The complaint alleged that defendant pursuant to an option in its policy to repair an insured damage employed a contractor to make the repair, and thereby it assumed the exclusive control of the repair; that it was its duty to make the repair in a reasonable time, and that defendant failed to make repair or to do anything to protect or safeguard the damaged canopy from falling, as a result of which Langston was injured.
The facts. Defendant issued its policy to Arthur H. Kiel and Frieda Kiel, insuring a building against damage inflicted by motor vehicles. In this building Frieda Kiel and her husband conducted a tavern. On April 20, 1944, while the policy was in effect, a wooden canopy over a door of the building was struck by a truck and loosened from its attachment to the building. That fact Arthur Kiel reported to Loos, defendant's agent, who communicated with one Manny, manager of an adjustment company, and instructed him to make an examination of the damage. Manny inspected the premises and reported the damage to Loos, but no action was taken by any one to safeguard the canopy against falling. The policy gave defendant an option to repair the damage or to replace the property damaged within a reasonable time on giving notice — within 30 days after the receipt of proof — of its intention so to do. Manny, acting for and on behalf of defendant, arranged for the repairs to the canopy. He secured estimates as to what it would cost to repair the damage, and on April 25 he told one Huth that his estimate of $40 was satisfactory; that he would send Kiel a proof of loss for that amount, and that Huth could "go ahead and fix" the damaged building. On May 1, 1944, Langston, a customer emerging from the tavern, was injured when the canopy fell upon him. It also appears that after Arthur Kiel had informed Loos that the canopy had been loosened and before it fell upon Langston, he, Loos, said to Kiel, "get that canopy off there before it [falls] and hurts somebody." For the injuries sustained, Langston commenced an action in an Indiana court against the Kiels. In that action the Kiels interpleaded the insurance company. That case was tried before a jury, and at the conclusion of Langston's case the court directed a verdict in favor of the insurance company and the action against it was dismissed, but proceeded against the Kiels and a judgment was rendered against them, which they satisfied.

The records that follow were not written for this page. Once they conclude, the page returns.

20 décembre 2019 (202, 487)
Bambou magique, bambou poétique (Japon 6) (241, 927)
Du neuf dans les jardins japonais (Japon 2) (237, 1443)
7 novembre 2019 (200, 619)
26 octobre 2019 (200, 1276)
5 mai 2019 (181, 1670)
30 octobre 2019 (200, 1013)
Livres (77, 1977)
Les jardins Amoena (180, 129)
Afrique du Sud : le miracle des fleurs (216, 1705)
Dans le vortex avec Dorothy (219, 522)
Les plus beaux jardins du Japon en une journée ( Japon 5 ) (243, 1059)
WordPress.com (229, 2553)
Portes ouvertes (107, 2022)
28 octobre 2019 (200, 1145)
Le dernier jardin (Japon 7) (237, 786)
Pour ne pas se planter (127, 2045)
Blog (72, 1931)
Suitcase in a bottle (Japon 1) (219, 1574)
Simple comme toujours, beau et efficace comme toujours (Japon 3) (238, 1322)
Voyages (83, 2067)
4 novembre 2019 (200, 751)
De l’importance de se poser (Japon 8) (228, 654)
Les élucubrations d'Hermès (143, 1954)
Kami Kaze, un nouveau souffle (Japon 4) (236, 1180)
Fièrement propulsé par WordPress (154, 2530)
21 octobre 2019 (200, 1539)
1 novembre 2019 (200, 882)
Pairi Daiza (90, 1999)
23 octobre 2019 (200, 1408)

The recovery of the judgment by Langston against plaintiffs was because of their failure to keep the canopy above the entrance to their tavern in a reasonably safe condition. By the present action they sought indemnity against defendant on the ground that defendant had assumed exclusive control of the repair, and since defendant failed to make the repairs or to do anything to protect or safeguard the damaged canopy, it was liable over to plaintiffs.
The trial judge was of the opinion that it was the sole duty of plaintiffs, as property owners, to maintain the property in a safe condition, and that defendant, not being in possession of the premises, had no duty "in tort to the public in this regard." He concluded that the injuries suffered by Langston could not be charged to defendant even though it had exercised its option to repair the canopy.

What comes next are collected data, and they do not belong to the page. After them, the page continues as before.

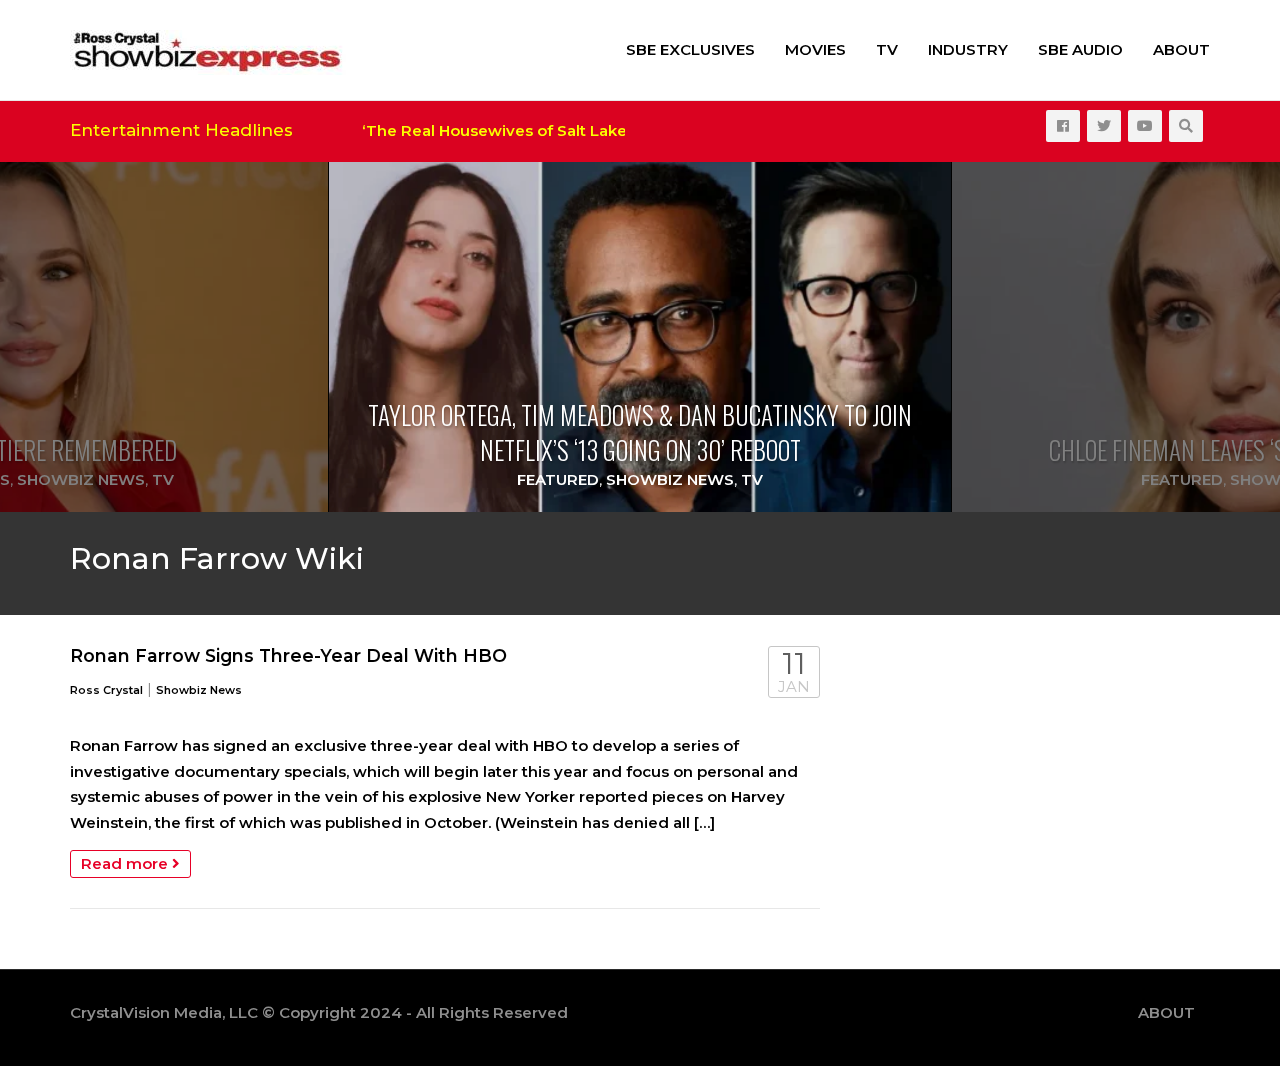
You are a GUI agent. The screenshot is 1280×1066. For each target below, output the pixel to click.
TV (887, 49)
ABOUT (1181, 49)
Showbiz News (81, 479)
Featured (558, 479)
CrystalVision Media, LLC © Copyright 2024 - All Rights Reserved (319, 1012)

In this court plaintiffs rest their contention that defendant is liable over to them mainly on George A. Fuller Co. v. Otis Elevator Co., 245 U.S. 489, 38 S.Ct. 180, 62 L. Ed. 422; Phoenix Bridge Co. v. Creem, 102 App.Div. 354, 92 N.Y.S. 855; Hollywood Barbecue Co. v. Morse, 314 Mass. 368, 50 N.E.2d 55; Maryland Casualty Co. v. Frederick Co., 142 Ohio St. 605, 53 N.E. 2d 795; and John Griffiths & Son Co. v. National Fireproofing Co., 310 Ill. 331, 141 N.E. 739, 38 A.L.R. 559. These cases hold under their own particular facts that where one creates an act which produces an injury and the other does not join therein but is exposed to liability and suffers damage, the latter may recover indemnity from the former. This is an exception to the general rule that as between joint wrongdoers there can be no contribution or indemnity. The exception is upon the basis that one who is without fault or without knowledge of the fault but is constructively liable to a third person can recover the amount he has been forced to pay from the person who was at fault. We are of the opinion that these cases are not applicable to the facts in our case.
In the instant case defendant was not in possession of the canopy or the building to which it was attached, and there was no evidence as to when defendant was to commence or complete the repairs, or that it was to take any steps to protect any one entering the tavern. On the contrary, the building was in the possession of plaintiffs and was being used by them in the operation of their business at a time when plaintiffs were aware of the unsafe and dangerous condition of the canopy. In this situation we are of the opinion that the trial judge correctly concluded that the injuries suffered by Langston could not be charged to defendant. See City of Gary v. Bontrager Construction Co., 113 Ind.App. 151, 47 N.E.2d 182.